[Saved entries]
+---+

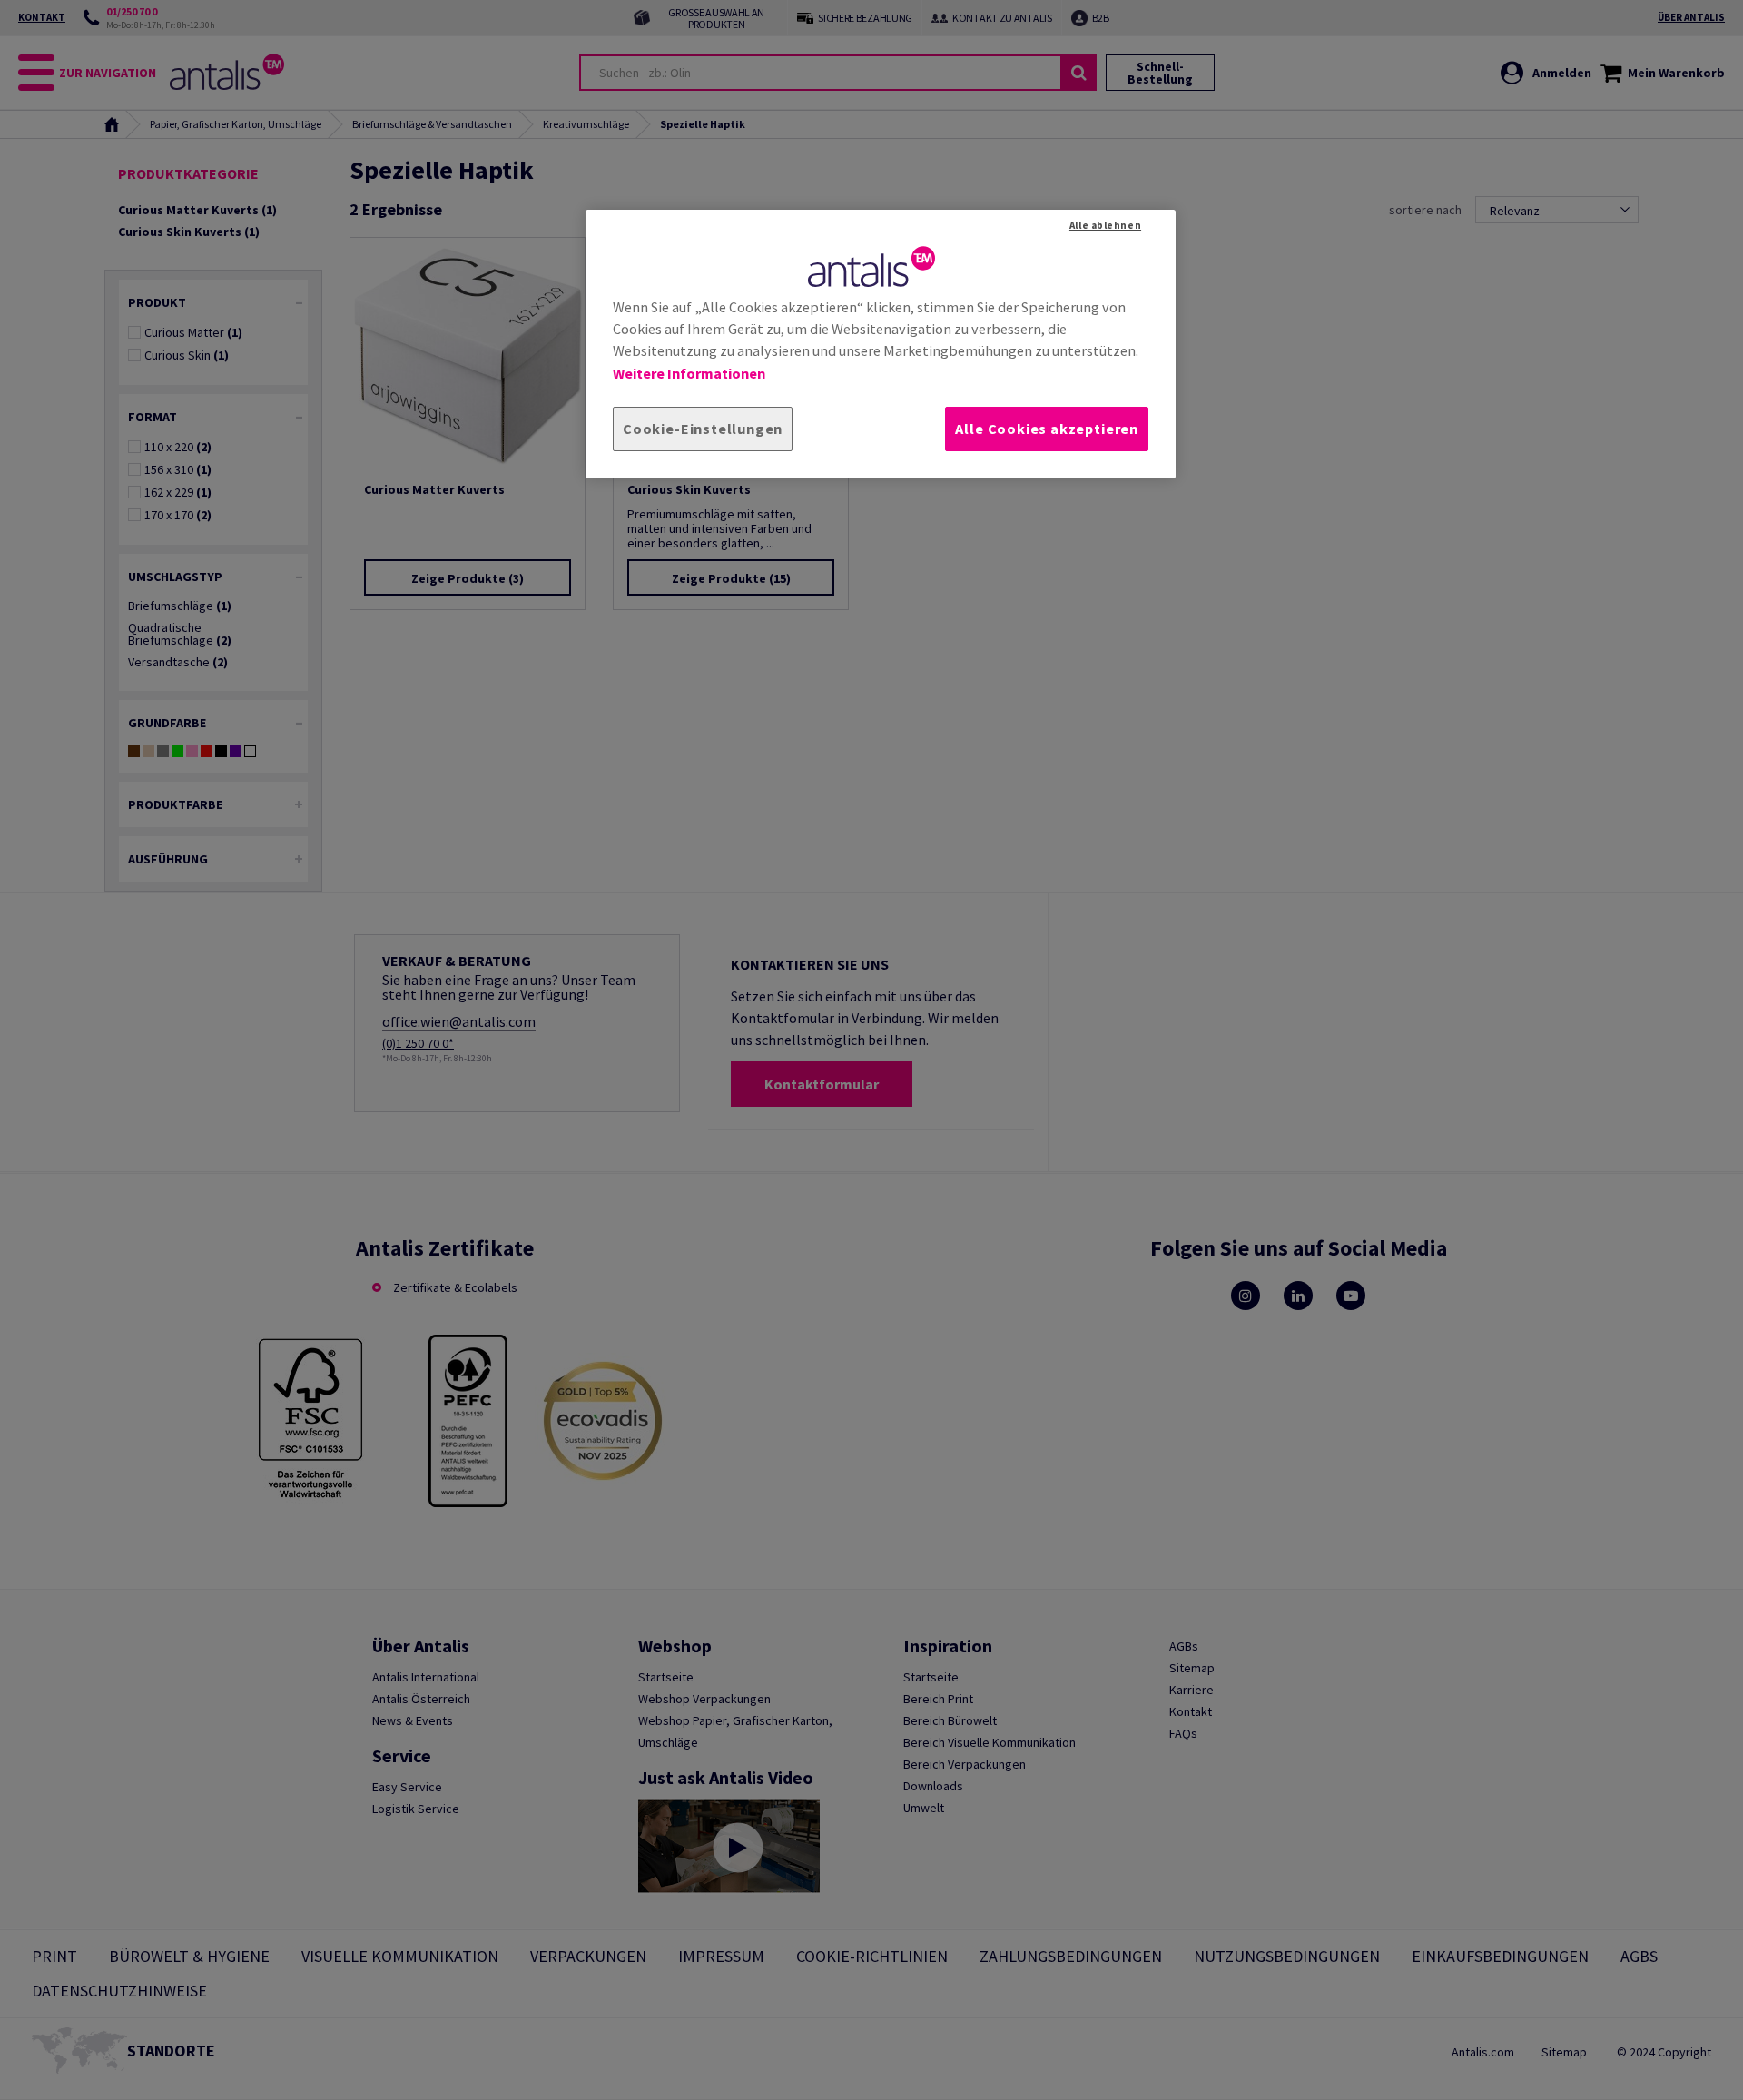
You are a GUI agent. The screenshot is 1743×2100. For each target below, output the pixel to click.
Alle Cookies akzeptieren (1046, 428)
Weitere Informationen (689, 373)
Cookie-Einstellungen (703, 428)
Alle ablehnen (1105, 225)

+---+

* **TASK GOAL**
With the pictures removed, the entries above should be transcribed exactly.

* **YOUR SOLUTION**
You are a GUI agent. The screenshot is 1743×2100. For each target below, output the pixel to click.
Alle Cookies akzeptieren (1046, 428)
Weitere Informationen (689, 373)
Cookie-Einstellungen (703, 428)
Alle ablehnen (1105, 225)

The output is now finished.